[STATED TASK 1]
Please update the entries from the line with "At what (x,y)" up to and including the line with "Looking at the", replacing "sort order" with "sort direction" and leaving everything else the same. Return only those lines.

Jacob Vrel (fl. (c.1630–c.1680) was a Dutch, Flemish, or Westphalian painter of interiors and urban street scenes during the Dutch Golden Age (1588–1672). He was active from 1654 to 1662.

Biography
Jacob Vrel is also referred to as Jan instead of Jacob(us); alternative spellings of his surname are Frel, Frelle, Vreele, Vrelle, and Vriel. 
Though Vrel's birthplace is unknown, scholars consider him a Dutch artist. 

Despite the many architectural elements, bread products or clothing of the figures in his paintings, art historians are unable to assign most of Vrel's street scenes to any particular city or region. Vrel is thought to have composed them mostly from imagination.  As of 2021, two experts have recognized streets and buildings of the Dutch city of Zwolle, not far from the German border in three pictures.

Style
According to the Netherlands Institute for Art History (Dutch RKD-Nederlands Instituut voor Kunstgeschiedenis), Vrel was a member of the same "school" or artistic style as Pieter de Hooch, showing simple intimate scenes of daily life in towns, often including studies in perspective. Though no evidence for a specific "school" exists, the center of influence seems to have been in the artistic centers of Haarlem and Delft, for artists born during the years 1620–1630. The painters listed by the RKD in this category are Esaias Boursse, Hendrick van der Burgh, Pieter de Hooch, Pieter Janssens Elinga, Cornelis de Man, Hendrick ten Oever, and Jacob Vrel.

[STATED TASK 2]
Write what comes next in the text on the painter Jacob Vrel, starting after its final sentence.

[DATA TO USE]
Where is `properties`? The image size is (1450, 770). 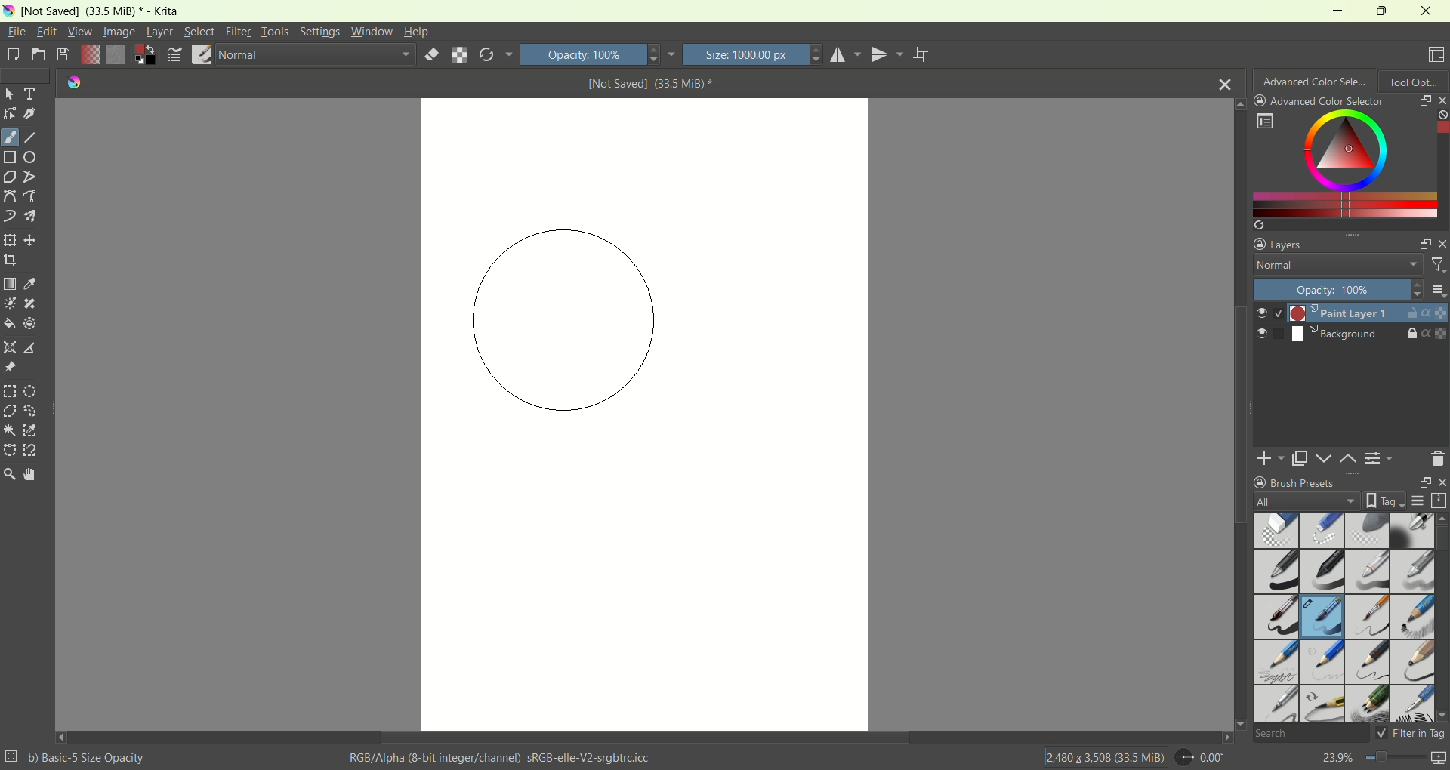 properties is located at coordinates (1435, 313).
...
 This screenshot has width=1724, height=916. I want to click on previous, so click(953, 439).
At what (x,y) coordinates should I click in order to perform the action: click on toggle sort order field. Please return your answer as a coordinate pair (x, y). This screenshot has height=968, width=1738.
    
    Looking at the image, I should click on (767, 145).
==
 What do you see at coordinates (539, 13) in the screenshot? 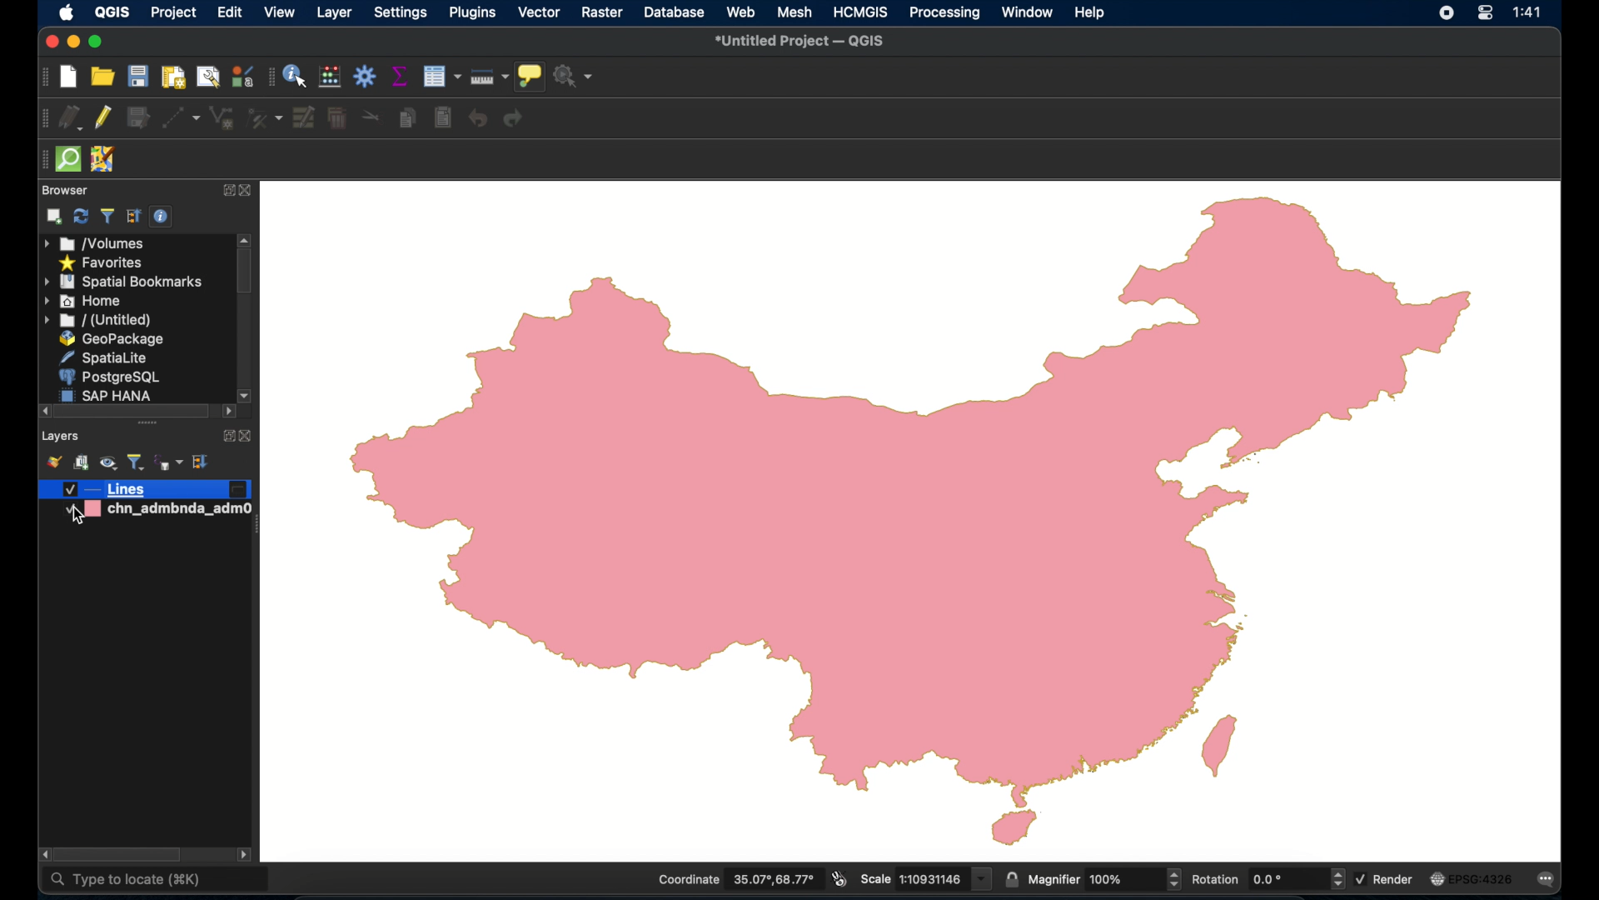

[EXERCISE ANSWER 1]
At what (x,y) coordinates should I click in order to perform the action: click on toggle sort direction field. Please return your answer as a coordinate pair (x, y). This screenshot has height=968, width=1738.
    
    Looking at the image, I should click on (767, 145).

[EXERCISE ANSWER 2]
Vrel's works are sometimes confused with those by Esaias Boursse or Pieter de Hooch.
Vrel often painted his signature on a strip of paper or cloth in his painting, reminiscent of medieval banners or scrolls.

Work 
Thirty-eight to forty paintings have been attributed to Vrel. 

The following public collections hold Vrel´s work in their permanent collections:
Alte Pinakothek, Munich: Street Scene with Figures in Conversation 
Ashmolean Museum, Oxford: The Little Nurse
Detroit Institute of Arts, Detroit: Interior
Groninger Museum, Groningen: Interior with a Man by a Fireplace
Hermitage Museum, Saint Petersburg: Street Scene
Heylshof Museum, Worms: Two Cottage Women Conversing
Kunstthalle Hamburg: Street Corner
Kunsthistorisches Museum, Vienna: Woman at a Window
Museum de Fundatie, Zwolle: Interior with a Busy Woman, 1650.
National Gallery of Art, Washington: Young Woman in an Interior, ca. 1660.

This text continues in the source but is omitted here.